**Excerpted text:**
Content starts
Example infrared image (left) and the resulting fire progression map (right) derived from about 300 images of the Hanna Hammock prescribed burn near Tallahassee, Florida. Using drones to quantify the usefulness of prescribed burns Prescribed burns are one of the major tools used to reduce the risk of severe wildfire, which is the fastest-acting threat to the conservation and stability of watersheds critical to SRP´s mission.
Forestry professor Peter Fulé, grad students Leo O’Neill and Erik Carrieri and undergraduate student Tracey Begaye studied the use of drones to evaluate whether prescribed burns are achieving their goals, which will help fire managers make informed decisions on where and when to conduct prescribed burns. Addressing the future need for better EV charging infrastructure today Yaramasu and Nghiem also led a project examining the potential risks of clusters of EVs charging simultaneously, which could overwhelm the grid or increase costs of providing the necessary electricity.
Along with grad students Nguyen and Deep Trivedi, they studied the growth of charging infrastructure and produced simulations to study how EV charging works with solar and storage in flattening total electric load, reducing energy costs and impacting SRP’s distribution grids. This will help to ensure the appropriate infrastructure, at both the consumer level and the grid level, is in place as the number of EVs on the road increases. Streamlining forest restoration priorities in the Southwest Fire and forest managers have a host of tools available to help them understand risk from wildfires—so many that, in the stress of wildfire response, the options can be overwhelming.
NAU researchers Tristan O’Mara, Andrew Sánchez Meador, Amy Waltz and Melanie Colavito and Elvy Barton from SRP created a classification framework that presents tools based on their functionalities, intended uses and the wildfire risk objectives they address with the goal of having the right tools available for managers to make informed decisions about forest restoration priorities and reducing wildfire risk. Photo legend (clockwise from upper left).
Content ends
**Stored data:**
Content starts
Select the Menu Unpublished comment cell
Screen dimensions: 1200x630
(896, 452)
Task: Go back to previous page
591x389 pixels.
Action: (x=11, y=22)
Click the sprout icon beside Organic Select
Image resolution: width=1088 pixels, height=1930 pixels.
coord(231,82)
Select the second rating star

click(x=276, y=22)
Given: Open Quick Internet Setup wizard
Content ends
Content starts
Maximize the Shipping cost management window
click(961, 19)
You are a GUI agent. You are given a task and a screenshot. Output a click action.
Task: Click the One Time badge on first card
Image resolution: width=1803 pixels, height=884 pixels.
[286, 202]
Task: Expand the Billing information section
Content ends
Content starts
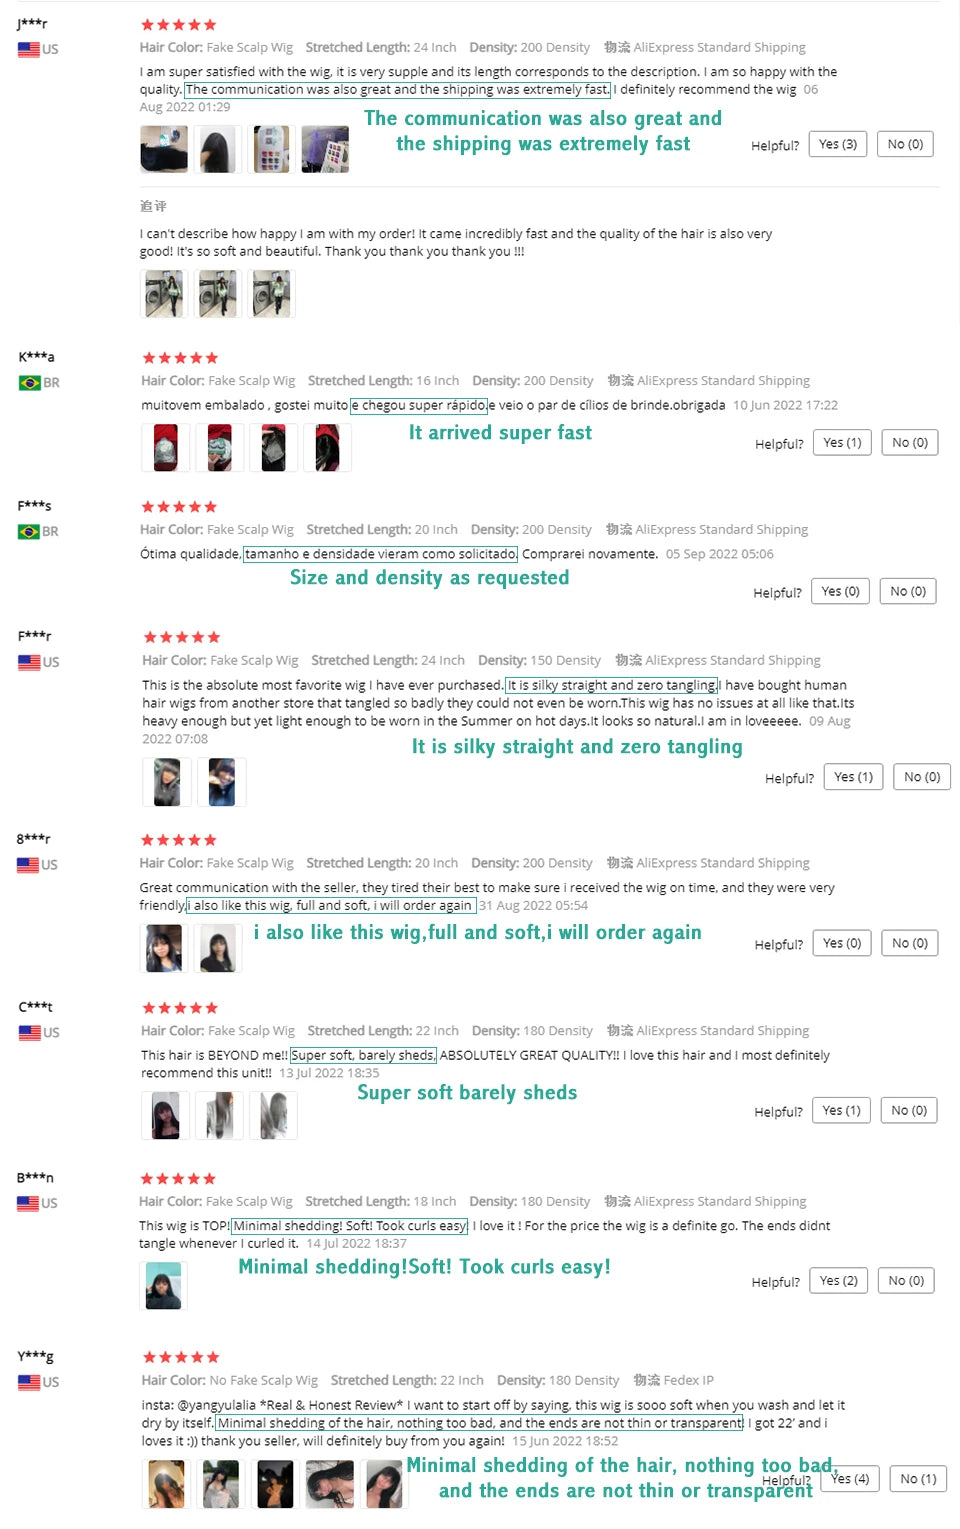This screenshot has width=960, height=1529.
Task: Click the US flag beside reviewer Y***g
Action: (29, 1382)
Content ends
Copy the part of the research-projects text starting at "Along with grad" and ending at "can be overwhelming.". The material in the three blocks is separate from the text above and has no connection to it.

**Task solution:**
Along with grad students Nguyen and Deep Trivedi, they studied the growth of charging infrastructure and produced simulations to study how EV charging works with solar and storage in flattening total electric load, reducing energy costs and impacting SRP’s distribution grids. This will help to ensure the appropriate infrastructure, at both the consumer level and the grid level, is in place as the number of EVs on the road increases. Streamlining forest restoration priorities in the Southwest Fire and forest managers have a host of tools available to help them understand risk from wildfires—so many that, in the stress of wildfire response, the options can be overwhelming.